Woran es in Italien krankt
Alitalia. Die Mitarbeiter der ehemaligen Staatsairline Italiens stimmen gegen Reformen. Ein Konkurs dürfte nun unausweichlich sein. Die Fluglinie steht exemplarisch für die Situation in dem Land.
Wien. Es ist eine Entscheidung, die nüchtern betrachtet an Irrsinn grenzt: Um den Abbau von 1600 Mitarbeitern zu verhindern, stimmten die 12.000 Angestellten der ehemaligen italienischen Staatsairline Alitalia am späten Montagabend gegen das Sparpaket, das als einzige Rettung für die wirtschaftlich schwer angeschlagene Fluglinie gilt. Dies, obwohl Italiens Premier, Paolo Gentiloni, schon im Vorfeld klargemacht hatte, dass die Alternative zum Rettungsplan der Konkurs sei. Selbst Gewerkschafter, die den Plan ausverhandelt hatten, sprachen in der Folge von „Selbstmord“.
Der Vorgang weckt Erinnerungen an den vergangenen Dezember, als ein Verfassungsreferendum, das die italienische Politstruktur aufbrechen und das Land reformierbarer machen sollte, ebenfalls von einer Mehrheit der Bevölkerung abgelehnt wurde. Alitalia steht exemplarisch für die Misere des gesamten Landes, das trotz jahrelanger Reformbemühungen nach wie vor in vielen entscheidenden Punkten Probleme hat, mit dem Rest Europas mitzuhalten.
Produktivität
Zuletzt kann Italiens Wirtschaft zwar wieder ein jährliches Plus von rund einem Prozent vorweisen.

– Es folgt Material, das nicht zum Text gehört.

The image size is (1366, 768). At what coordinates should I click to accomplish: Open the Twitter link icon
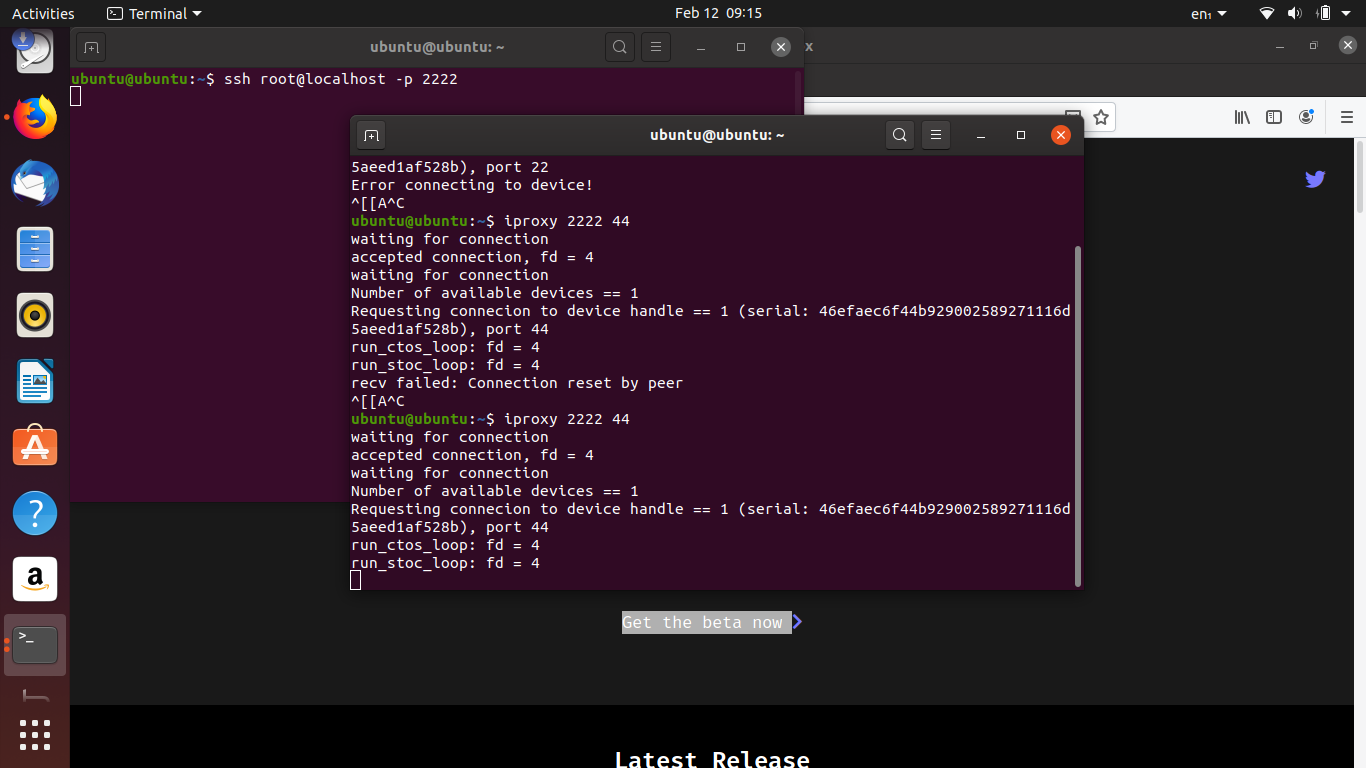click(1315, 179)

Seit Beginn der Krise ist das BIP jedoch um zehn Prozent gefallen und liegt heute auf dem Niveau von 1997. Die „chronisch schwache Produktivität“der italienischen Wirtschaft sei nach wie vor das Hauptproblem der viertgrößten Volkswirt- schaft Europas, schreibt die OECD in ihrem jüngsten Bericht über Italien. So wie die Alitalia sind auch in vielen anderen Branchen italienische Hersteller schlicht zu teuer für ihre erbrachten Leistungen. Die Bürokratie ist zu groß und das regulatorische Umfeld zu eng, damit sich junge, innovative Industrien entwickeln können, so die OECD weiter. Zudem war Italien über Jahrzehnte daran gewöhnt, dies durch eine Abwertung der Lira ausgleichen zu können. Wie stark dieser Effekt einst war, zeigt ein Blick zur Rezession von 1992/93. Damals stiegen die Exporte in der Erholungsphase innerhalb von eineinhalb Jahren um 20 Prozent an. Zum Vergleich: Seit Anfang 2015 erhöhten sich Italiens Exporte nur um knapp vier Prozent.
Arbeitsmarkt
Eng verknüpft mit der schwachen Wettbewerbsfähigkeit der Wirtschaft ist die hohe Arbeitslosigkeit. Zuletzt sank die Quote zwar leicht auf zwölf Prozent, sie liegt damit aber immer noch weit über dem OECD-Schnitt von knapp über sechs Prozent. Vor allem die Jugendarbeitslosigkeit ist mit fast 40 Prozent ein Problem. Und selbst wenn es neue Jobs gibt, sind diese in der Regel nur befristet. Der ehemalige Premier Matteo Renzi wollte dies mit einer Reform im Jahr 2015 verändern, es wurden Ausnahmen bei den Sozialversicherungsbeiträgen eingeführt. Zeitweise stieg die Zahl der unbefristeten Verträge unter den neuen Jobs von 26 auf 36 Prozent. 2016 wurden diese Ausnahmen zum Teil jedoch wieder zurückgenommen.
Bankensystem
Es ist das Damoklesschwert über der gesamten italienischen Wirtschaft. Die italienischen Banken haben Kredite im Ausmaß von 360 Milliarden Euro in ihren Büchern stehen, die laut der Definition der EZB notleidend sind. Kommt es hier zu Ausfällen auf breiterer Front, etwa in Form eines neuerlichen Abtauchens in die Rezession, wären staatliche Hilfen im Ausmaß von geschätzten 50 Milliarden notwendig. Für das mit 132 Prozent des BIPs verschuldete Land eine nur schwer zu stemmende Aufgabe.
Reformwille
Reformen umzusetzen ist überall schwierig, in Italien jedoch besonders. Die Gewerkschaften sind streikfreudig, der starke Senat blockiert vieles. Letzteres hätte durch die Verfassungsreform geändert werden sollen – sie wurde vom Volk abgelehnt. Erst wenn einem das Wasser bis zum Hals steht, gibt es Fortschritte. Dann sogar auch mehr, als man erwarten würde. So verabschiedete die Technokratenregierung von Mario Monti 2011 eine radikale Pensionsreform, um den Staatsbankrott abzuwenden. Das durchschnittliche Pensionsantrittsalter stieg schlagartig von 60 auf 66 Jahre. Die staatlichen Ausgaben werden künftig sogar sinken. Signifikant spürbar wird das allerdings erst ab 2040.